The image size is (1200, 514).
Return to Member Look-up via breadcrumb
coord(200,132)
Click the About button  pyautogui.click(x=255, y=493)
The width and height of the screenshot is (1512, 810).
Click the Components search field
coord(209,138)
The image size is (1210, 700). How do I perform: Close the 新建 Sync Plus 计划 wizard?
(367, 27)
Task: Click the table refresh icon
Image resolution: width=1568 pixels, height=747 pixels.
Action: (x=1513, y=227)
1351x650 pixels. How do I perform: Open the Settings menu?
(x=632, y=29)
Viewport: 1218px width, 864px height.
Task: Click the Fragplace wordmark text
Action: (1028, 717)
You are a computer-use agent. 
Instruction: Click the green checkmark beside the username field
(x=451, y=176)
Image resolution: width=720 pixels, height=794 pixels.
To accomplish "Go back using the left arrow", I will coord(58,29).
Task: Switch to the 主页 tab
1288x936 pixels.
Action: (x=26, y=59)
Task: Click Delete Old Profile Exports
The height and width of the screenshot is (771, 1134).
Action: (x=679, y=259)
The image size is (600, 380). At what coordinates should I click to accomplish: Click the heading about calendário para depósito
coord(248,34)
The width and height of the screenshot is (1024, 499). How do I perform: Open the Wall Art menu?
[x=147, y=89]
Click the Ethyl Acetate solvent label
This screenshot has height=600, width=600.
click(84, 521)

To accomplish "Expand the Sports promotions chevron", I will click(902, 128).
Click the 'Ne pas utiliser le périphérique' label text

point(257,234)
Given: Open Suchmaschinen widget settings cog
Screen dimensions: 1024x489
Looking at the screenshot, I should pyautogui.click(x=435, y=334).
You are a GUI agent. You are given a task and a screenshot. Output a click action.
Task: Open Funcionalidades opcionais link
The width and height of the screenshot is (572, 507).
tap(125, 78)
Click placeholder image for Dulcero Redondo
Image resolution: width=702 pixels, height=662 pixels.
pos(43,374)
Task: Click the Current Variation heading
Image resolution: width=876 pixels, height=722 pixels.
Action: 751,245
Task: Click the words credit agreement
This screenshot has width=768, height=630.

• _EXERCISE REQUIREMENTS_
Restate every line of the data word for word.

• _SOLUTION TO THIS PROBLEM_
The image size is (1200, 514).
Return to Member Look-up via breadcrumb
coord(200,132)
Click the About button  pyautogui.click(x=255, y=493)
The width and height of the screenshot is (1512, 810).
Click the Components search field
coord(209,138)
The image size is (1210, 700). How do I perform: Close the 新建 Sync Plus 计划 wizard?
(367, 27)
Task: Click the table refresh icon
Image resolution: width=1568 pixels, height=747 pixels.
Action: (x=1513, y=227)
1351x650 pixels. How do I perform: Open the Settings menu?
(x=632, y=29)
Viewport: 1218px width, 864px height.
Task: Click the Fragplace wordmark text
Action: (1028, 717)
You are a computer-use agent. 
Instruction: Click the green checkmark beside the username field
(x=451, y=176)
Image resolution: width=720 pixels, height=794 pixels.
To accomplish "Go back using the left arrow", I will coord(58,29).
Task: Switch to the 主页 tab
1288x936 pixels.
Action: (x=26, y=59)
Task: Click Delete Old Profile Exports
The height and width of the screenshot is (771, 1134).
Action: (x=679, y=259)
The image size is (600, 380). At what coordinates should I click to accomplish: Click the heading about calendário para depósito
coord(248,34)
The width and height of the screenshot is (1024, 499). How do I perform: Open the Wall Art menu?
[x=147, y=89]
Click the Ethyl Acetate solvent label
This screenshot has height=600, width=600.
click(84, 521)

To accomplish "Expand the Sports promotions chevron", I will click(902, 128).
Click the 'Ne pas utiliser le périphérique' label text

point(257,234)
Given: Open Suchmaschinen widget settings cog
Screen dimensions: 1024x489
Looking at the screenshot, I should pyautogui.click(x=435, y=334).
You are a GUI agent. You are given a task and a screenshot. Output a click action.
Task: Open Funcionalidades opcionais link
The width and height of the screenshot is (572, 507).
tap(125, 78)
Click placeholder image for Dulcero Redondo
Image resolution: width=702 pixels, height=662 pixels.
pos(43,374)
Task: Click the Current Variation heading
Image resolution: width=876 pixels, height=722 pixels.
Action: 751,245
Task: Click the words credit agreement
This screenshot has width=768, height=630.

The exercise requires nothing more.